With my looks taken care off (Geez I sound so shallow here) the next thing on my agenda was of course hanging out with Matt. Although I hung out with him in Alor Setar but that doesn't count because family was present. And talking about family, I only told one person about my trip to Alor Setar and the next thing I know the news has spread and people were congratulating me about meeting the approval of Matt's parent (And NO... I didn't go to Matt's house for the approval of his parents, it was only a courtesy visit.) News do travel fast. Anyways back to hanging out... apparently a lot of couples had the same agenda too as HS was full of couples unleashing their month long deprivation of each other. I qoute Azhan Hadi "A month without seeing Aini (the girlfriend) is like a year..." AWWW! Isn't that so MUSHY!! Sweet but mushy.
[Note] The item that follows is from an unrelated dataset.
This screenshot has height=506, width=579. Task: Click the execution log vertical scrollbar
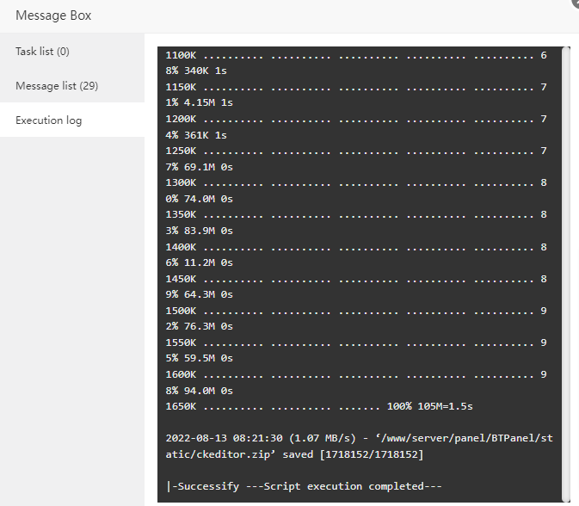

It was kinda cool seeing the gang again as well seeing all the new faces joining the crowd. The new juniors are hard to miss what with their fresh, boyish faces and the girls going round with theri white tudung and matric cards. So skema. But from what I've seen the new BENL juniors seems okay so I'm looking forward to see how they're gonna turn out.

As for my classes... some has started while some havent. The ones that has started was all the tough classes. MSL, World Lit, Editing and Desktop (that seems to be bulk of my classes for the semester. Yikes!) One incident that I shall never forget is my war with the lecturer and the Communications department just so that I can stay in the Desktop computing class.

One thing that I do not understand is that did the department opened a class that only wanted 25 student max, for 50 openeing when they knew way earlier that there was only computers that can support 14 students. So now they have over students in the class so they automatically decided to delete the names of students that they think shouldn't take the class. That was so unfair. Now that was the decision of the department but the lecturer was a different matter altogether. A lot of students were determined to stay in the class so to discouraged students she actually threatened us to drop the class. She even ensured us that 80% of the class would get a 'C'. An who does she want to stay in that class? Boys! So 'GATAL'! Even for rescheduling the class she refuses to shift the class to 8am just because she says guys 'susah nak bangun'! The majority of the class are girls and all of the girls and even the boys can make it to the 8am session but no... she has to follow the boys. What is this lecturer up to? You want a class full of boys then you could always teach an all boys high school. I'm just glad that after all the hassle my name was mantained in the class list. So now I have to prepare myself to be taught under alecturer who is biased and determined to make as many of her student's lives as miserable as possible. I actually wondered is all my effort to stay in that class worth it? I hope so. Kaled suggested I write a novel about my experiences in that class after I graduate and call it 'The Survivor'. Come to think about it... it may be a good idea. I'll publish the book, dedicate it to her and send her one complimentary copy with my signature on it. Hahaha! I wonder what she'll say about that. I'll defnitely post more stuff about her and the class in the future.

So for this semester some classes would definitely be a challenge for me to score. I guess I'll just have to buck up and double my effort. Wish me luck!!